Understanding and improving AMOC forecasts in inter-annual to decadal climate predictions

The Atlantic Meridional Overturning circulation (AMOC) is a key ocean current in the North Atlantic which plays an important role in Earth's climate. For example, the AMOC - and its role in transporting heat - is the main cause of warm winters in the UK and Europe compared to other continents at similar latitudes. Changes in the strength of the AMOC have also been linked with changes in regional temperatures and shifting rainfall patterns over Europe and Africa, as well as extreme weather events such as hurricanes. Paleo-proxy evidence also suggests that the AMOC has been through rapid, large, and persistent changes in the past during periods of global climate change. Therefore, the ability to predict the AMOC from years-to-decades ahead would have many benefits for society.

Unfortunately, AMOC predictions in many decadal prediction systems are hampered by poor performance and physically unrealistic behaviour such as large and substantial "drifts". Given the AMOC's important role in transporting heat and freshwater, these drifts in AMOC impact other variables in the ocean and atmosphere. Therefore, this poor performance is limiting predictability of regional climate and are a serious barrier to providing useful climate forecasts. Improving the predictions of the AMOC is crucial to improve the quality of, and the confidence in, decadal climate predictions.
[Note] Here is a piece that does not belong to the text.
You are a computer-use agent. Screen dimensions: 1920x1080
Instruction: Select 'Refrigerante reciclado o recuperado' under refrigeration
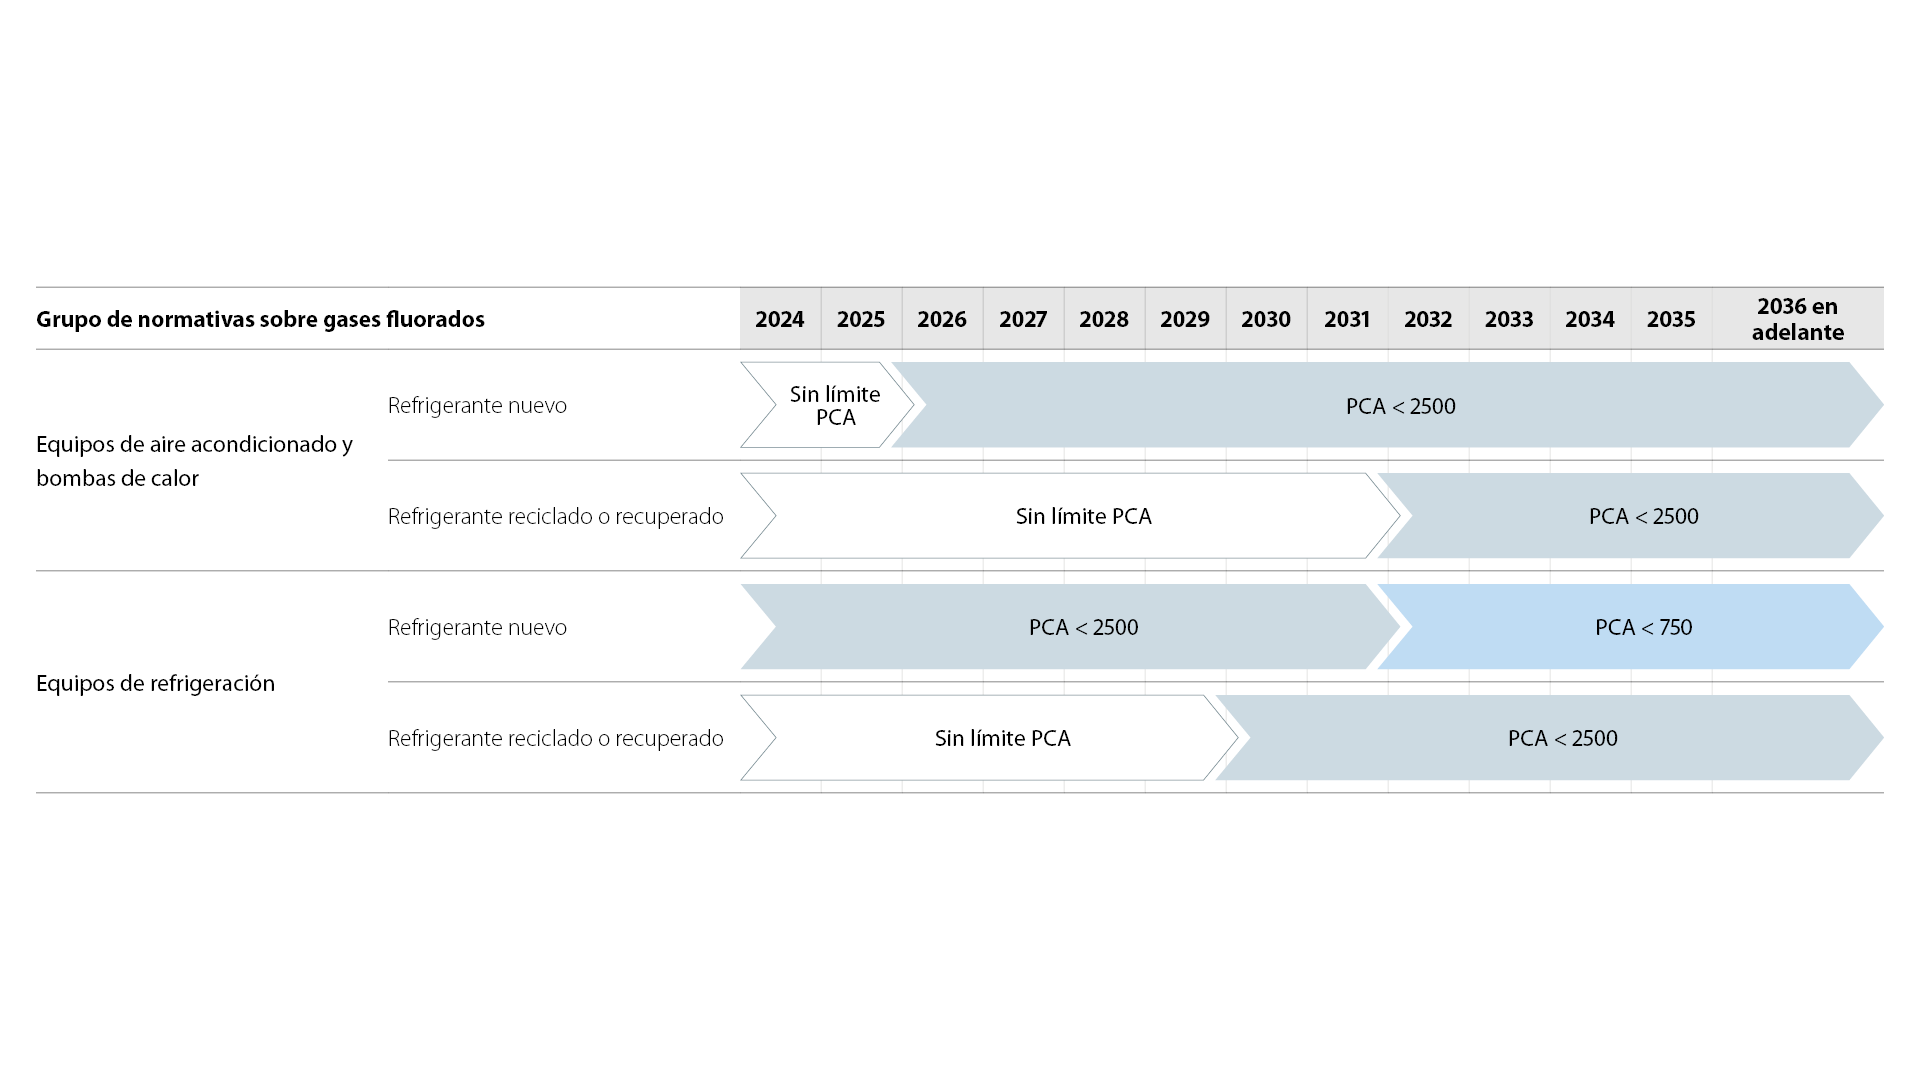pos(555,738)
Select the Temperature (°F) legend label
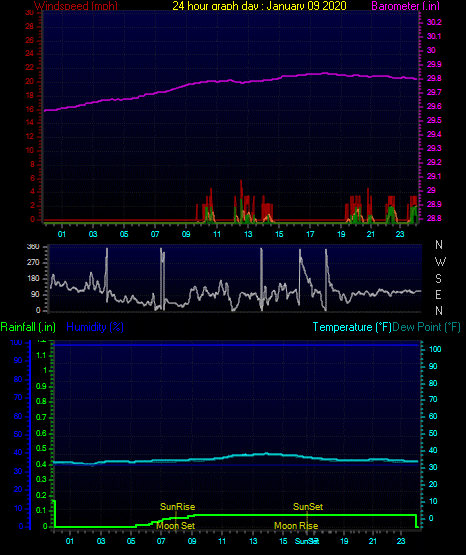Viewport: 466px width, 555px height. (352, 327)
The causes of the AMOC drift are currently not known and improving the predictions will require better understanding of the processes controlling the AMOC to guide development of the next generation of climate prediction systems. The representation of the AMOC in decadal predictions is limited by the ability of models to reproduce important physical processes such as air-sea interactions driving the formation of deep dense water in the North Atlantic, which is a key component of the AMOC. Biases in surface heat and freshwater fluxes or sea surface properties of temperature, salinity, and sea ice lead to errors in dense water formation. Ocean mixing processes that modify these water masses - for example, at subsurface overflows or within ocean eddies - are also poorly represented and can lead to errors in circulation. Thus, both air-sea interactions and internal ocean processes can lead to significant errors in the distribution of sub-surface ocean properties that impact the AMOC.

Therefore, the overall aim of this project is to understand how the representation of key processes in ocean models can interfere with successful reproduction and prediction of the AMOC. The student will do this by first characterizing and understanding the evolution of the AMOC in a multi-model ensemble of predictions of past climate. Through detailed process-based analysis they will explore the reasons for poor performance of AMOC predictions and understand which oceanic and atmospheric processes are key for a successful multi-annual prediction. In particular, they will use a novel application of surface water mass transformation diagnostics to address the question of whether errors in air-sea interactions or internal ocean processes dominate the drifts in AMOC in model-based predictions.

After exploring the causes of poor model performance, the student will develop specific hypotheses that can be tested in new climate model simulations. To that end, the student will design and perform modelling experiments with the Met Office coupled climate model to test for improvements in AMOC prediction in a state-of-the-art Decadal Prediction System. One key outcome of the project will then be recommendations to the Met Office, which will lead to improved models and predictions of climate in the years ahead.